Steamboat Round the Bend, the final collaboration by Ford and Rogers and the final film made by the actor before his untimely death in a plane crash, fares much better and is an often lovely and delicately presented work. Unlike Doctor Bull and Judge Priest which take their time getting to know their respective communities before heightening their stakes, Steamboat reverses the structure and begins with the confession and arrest of Duke (John McGuire) who murdered a man in self-defense, an act that was seen by the traveling evangelical leader New Moses (Berton Churchill). While Duke awaits hanging, his wife Fleety (Anne Shirley) stays with his uncle John (Will Rogers), a steamboat captain. After a rocky start to their relationship, the two grow fond of each other and travel together in the hopes of finding New Moses, clearing Duke's name, and, for no other real reason than to raise the drama a hair more, win a steamboat race with John's rival.

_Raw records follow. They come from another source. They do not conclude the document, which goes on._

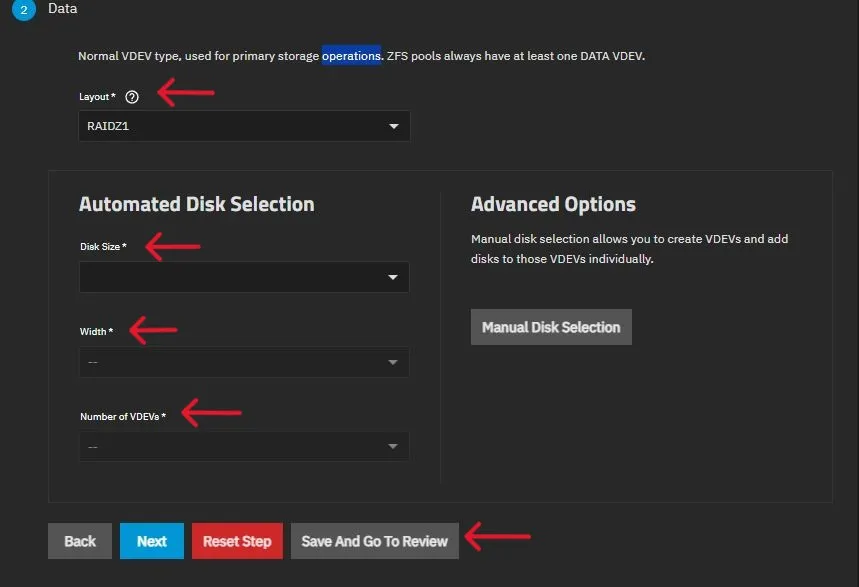Viewport: 859px width, 587px height.
Task: Open the Layout selector showing RAIDZ1
Action: pyautogui.click(x=240, y=126)
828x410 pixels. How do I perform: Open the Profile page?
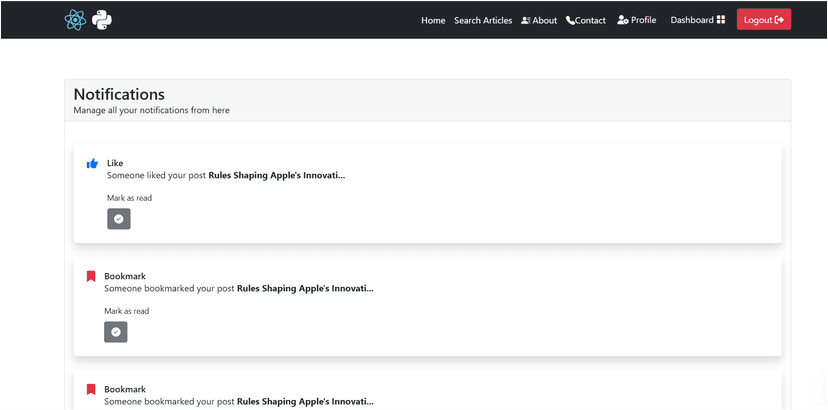[x=643, y=20]
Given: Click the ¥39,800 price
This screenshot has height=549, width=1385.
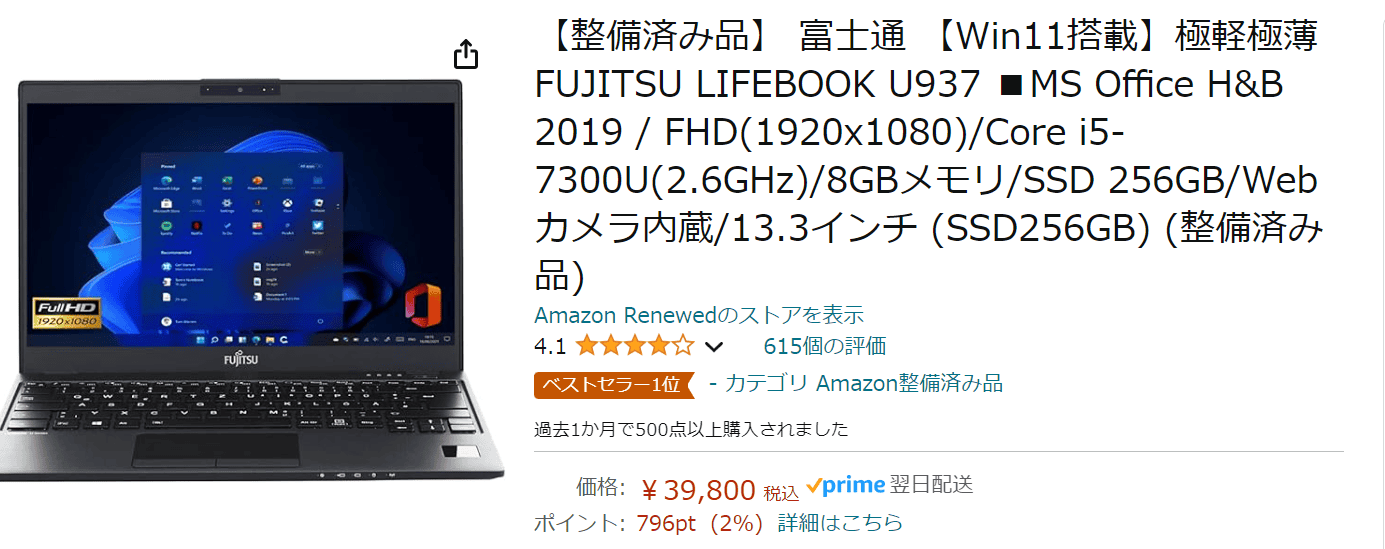Looking at the screenshot, I should click(698, 490).
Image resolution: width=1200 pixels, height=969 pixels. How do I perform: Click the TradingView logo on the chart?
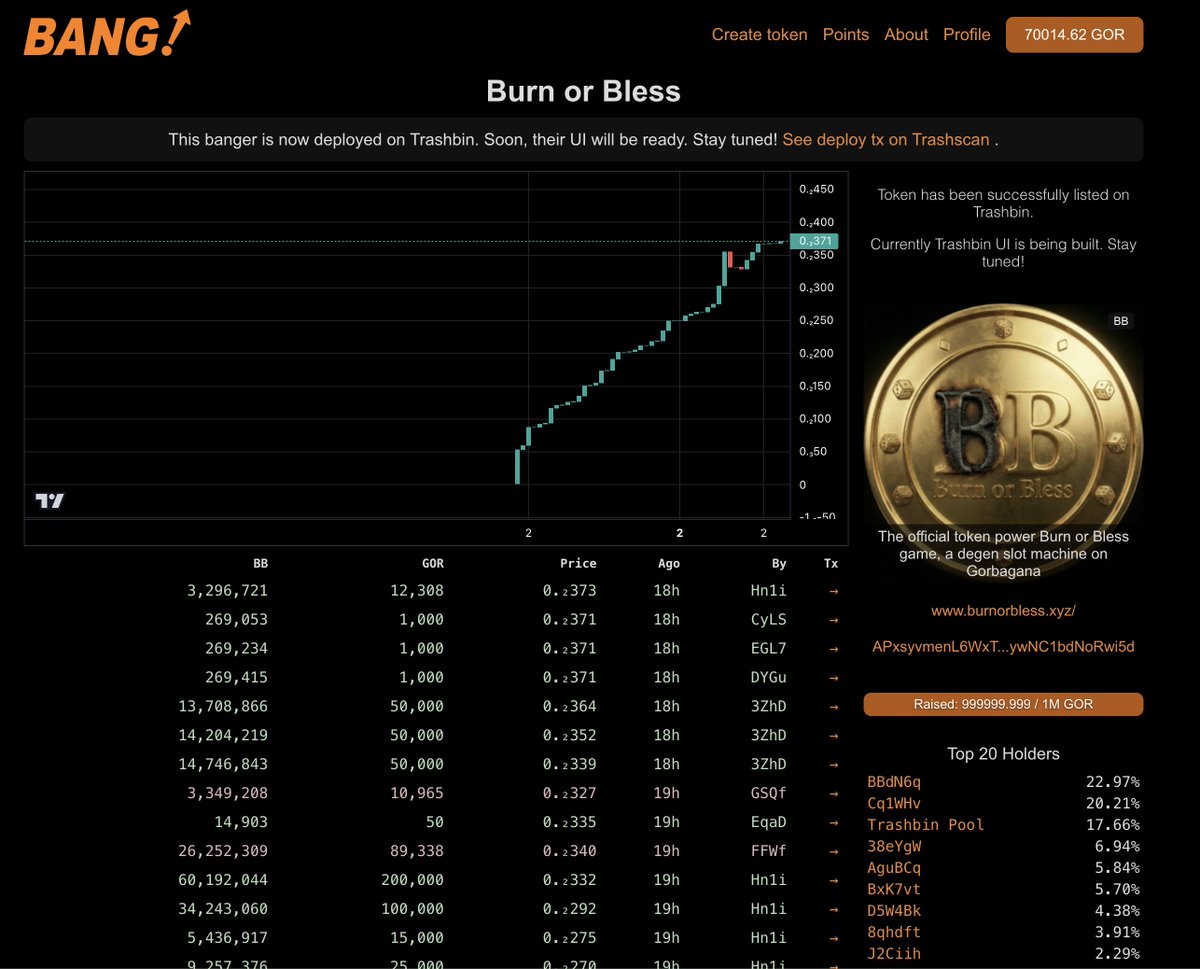pyautogui.click(x=48, y=499)
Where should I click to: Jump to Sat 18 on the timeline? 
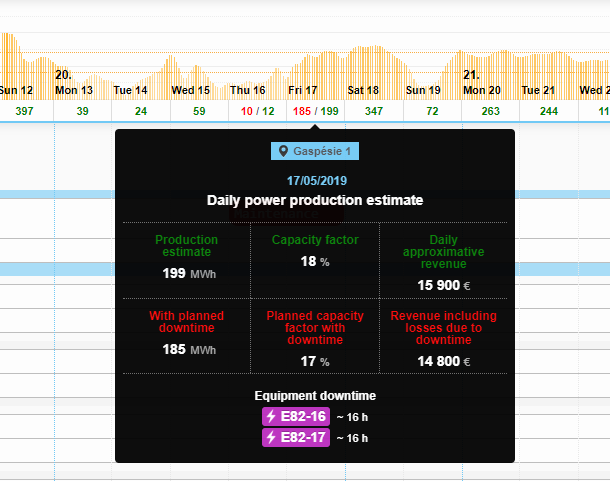[363, 90]
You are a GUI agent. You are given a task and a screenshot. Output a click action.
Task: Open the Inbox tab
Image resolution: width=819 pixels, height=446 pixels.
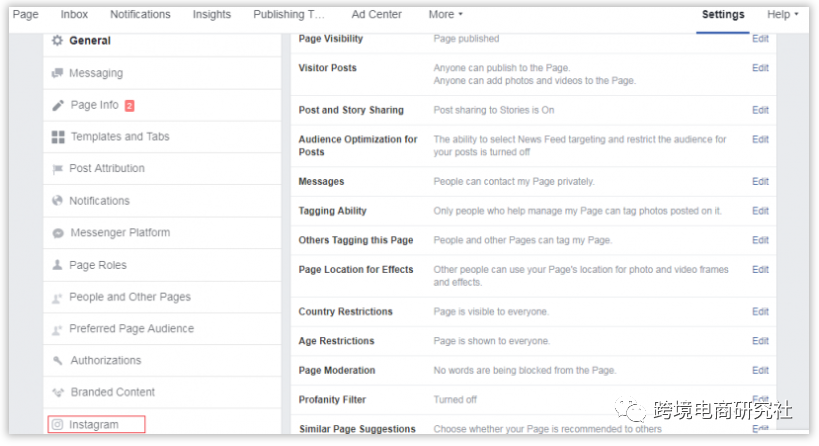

While the earlier two films had Rogers' character function as the foundation of the narrative with characters coming (or at least calling out) to him, this film explores a landscape of America through the travels in the steamboat: in gender and class with the dynamic between him and Fleety, whom he looks upon with disdain as "swamp trash" during their first meeting, and eventually in race with Stepin Fetchit and a subplot involving a group of wax statues from a European museum that are reconfigured to becoming figures out of American myths (saluted by those in the town the boat is stopping in, later destroyed and used for fire when they need additional fuel to win the race). Sweet scenes rarely move into the territory of the overblown, though the film does end a bit too pat with an extremely abrupt conclusion over the last thirty seconds or so.


The film has several nice elements to latch onto, from the simple beauty of Rogers and Shirley's chemistry and developments to the wonderfully set-up centerpiece wax museum sequence. But it is deceptively simplistic, a complex piece that is considering a variety of American cultural myths disguising itself through this calm, folky, and rustic outer layer.


When taken together, the Ford/Rogers sequence, while imperfect, is a curious moment in Ford's oeuvre, and feels like a necessary path on his way towards grander works that are just a hair away. Even their classification as simple comedies is almost acting them a disservice, because, while often funny, there is almost a built-in dismissal by such a categorization and the two seem to not only be attempting to make strong works on their own but also wish to explore the elements and iconography of Rogers that brought him so much popularity. In this way, Judge Priest is almost a wasted effort as it feels more inclined towards the surface level than the other two. And one wonders what Ford would have done with the mythology of Rogers had he survived and what a late career collaboration that engages with these three films could have looked like.


Films viewed on August 6, 2020


Part of an ongoing John Ford Project with notes from selected films.